A significant meningitis B outbreak in Kent has led to the tragic deaths of two young people and prompted a targeted extension of the vaccination programme to older pupils across the county.
Public health authorities have confirmed the victims include Juliette Kenny, an 18-year-old student from Queen Elizabeth’s Grammar School in Faversham, and another student from the University of Kent. The UK Health Security Agency (UKHSA), which is managing the outbreak as a national incident, states there are currently 20 laboratory-confirmed cases, with investigations into further notifications ongoing.
In response, the UKHSA has overseen the vaccination of more than 10,600 people since the outbreak began. The agency has now confirmed the meningitis B (MenB) vaccine programme will be extended as a precautionary measure to include 15 and 16-year-olds at four schools in the area to ensure longer-term protection.
Recognising the signs: The crucial symptom of light sensitivity
With the outbreak linked to the fast-moving bacterial form of the disease, medical experts are urgently reiterating the need for public awareness of symptoms, stressing that one lesser-known sign can be a critical red flag: severe sensitivity to light, or photophobia.

According to contact lens optician Tina Patel, photophobia in meningitis occurs because the infection inflames the protective membranes surrounding the brain and spinal cord. This inflammation irritates the nerves responsible for sensing pain and interpreting light, causing normally tolerable daylight, screens, or indoor lighting to become intensely uncomfortable or even painful.
While photophobia can be associated with common conditions like migraines, with meningitis it is distinguished by its severity and the company it keeps. Patel explains that if light suddenly feels unbearable rather than just uncomfortable, and this is happening alongside feeling generally unwell, it becomes a much more concerning sign requiring immediate medical attention. Research indicates this neurological symptom is a frequent challenge, reported by a significant majority of younger bacterial meningitis patients.
Dr Suzanne Wylie, a GP and medical adviser, underscores that with bacterial meningitis, life-threatening sepsis and organ failure can develop within hours. She lists the most common alerts as a sudden severe headache, neck stiffness, fever, and photophobia, alongside general malaise and vomiting. A key warning sign, particularly for meningococcal infection, is a non-blanching purpuric rash that does not fade under pressure from a glass.

Symptoms can vary by age.

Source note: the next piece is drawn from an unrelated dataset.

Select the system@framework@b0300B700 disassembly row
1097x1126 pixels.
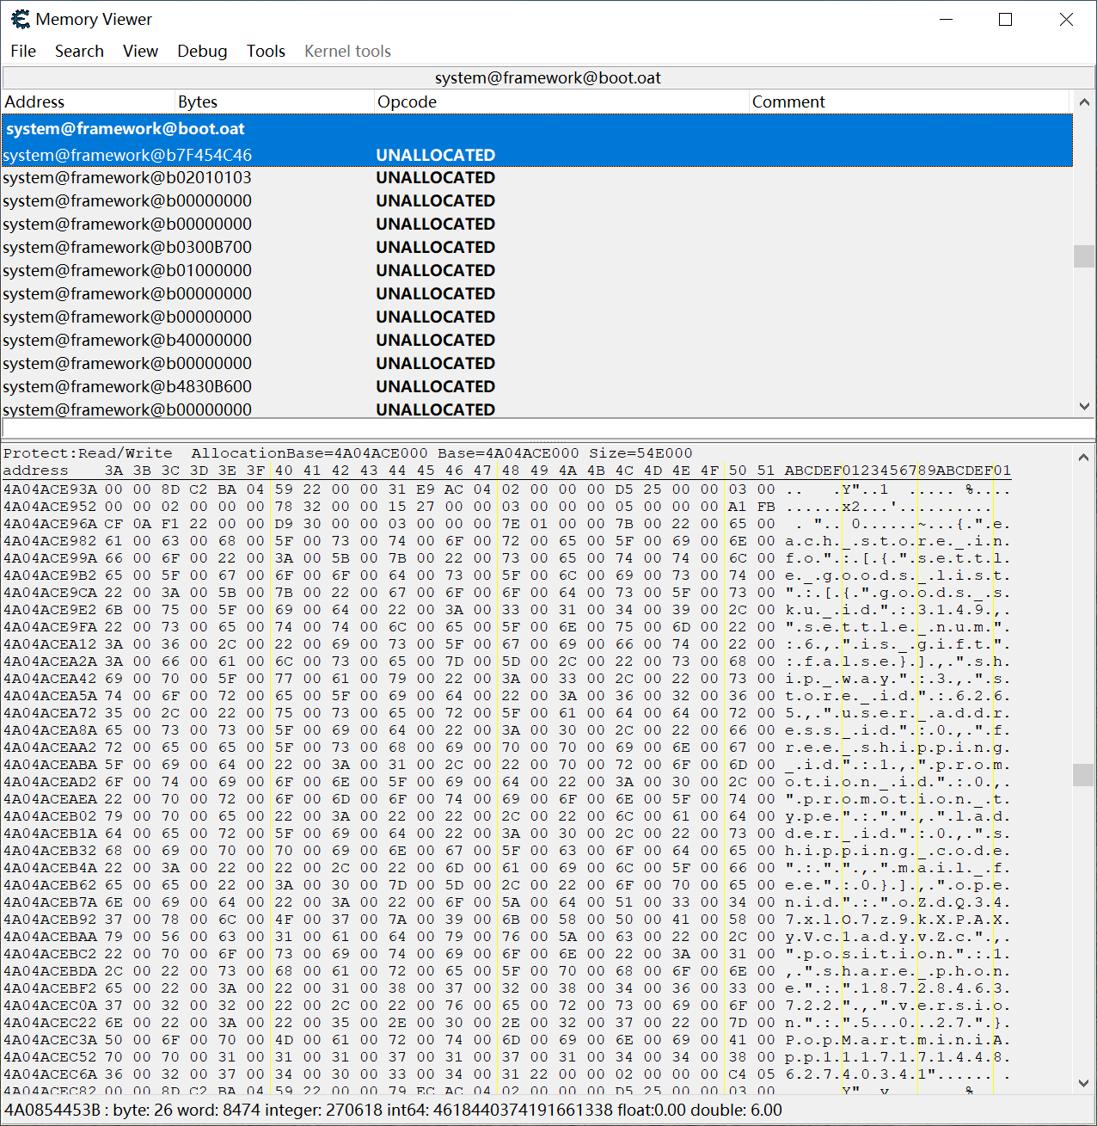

The UKHSA notes that in infants, classic signs like neck stiffness may be absent, replaced by irritability, poor feeding, lethargy, or a bulging soft spot on the head. In all cases, the consensus from health authorities is clear: bacterial meningitis is a medical emergency demanding instant response.

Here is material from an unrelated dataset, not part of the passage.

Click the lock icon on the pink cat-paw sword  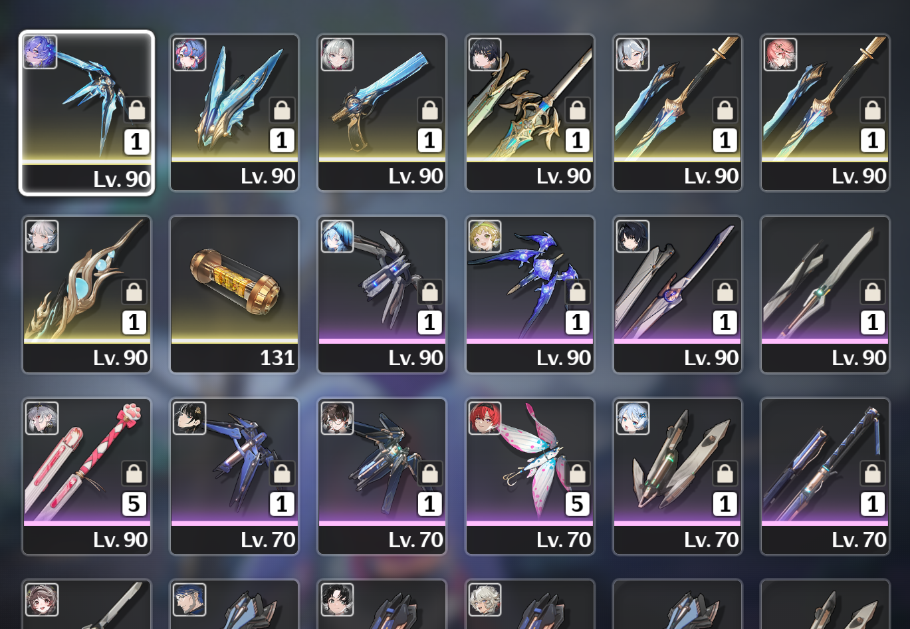tap(134, 474)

How the infection spreads and who is most vulnerable
Meningitis is usually spread through close contact with respiratory droplets or secretions from the nose or throat of an infected person. The NHS states it is typically caught from people who carry the bacteria or virus without being ill themselves, through actions like coughing, sneezing, or kissing. Transmission from someone who has actively developed meningitis is less common.
Certain groups are at elevated risk. Dr Wylie identifies a “small peak” in susceptibility among adolescents and young adults, often linked to communal living environments like university halls—a factor relevant to the current Kent outbreak. The research briefing further details that at-risk groups also include babies, young children, older adults, those with weakened immune systems, and people without a spleen.

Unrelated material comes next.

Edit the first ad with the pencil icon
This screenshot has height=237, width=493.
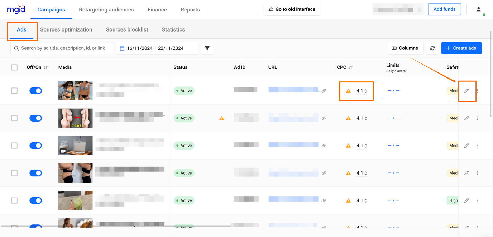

This vulnerability is compounded by vaccination gaps. While the MenB vaccine has been part of the routine childhood schedule for babies since 2015, the current cohort of university students largely missed this protection. Teenagers and “fresher” students are instead routinely offered the MenACWY vaccine, which protects against other meningococcal strains but not the MenB strain causing this outbreak.
The potential consequences of bacterial meningitis are severe. Even with prompt treatment, the UKHSA notes it can be fatal in an estimated one in ten cases. Survivors may face permanent complications including hearing or vision loss, memory and concentration problems, epilepsy, coordination issues, and in cases of severe sepsis, limb amputation.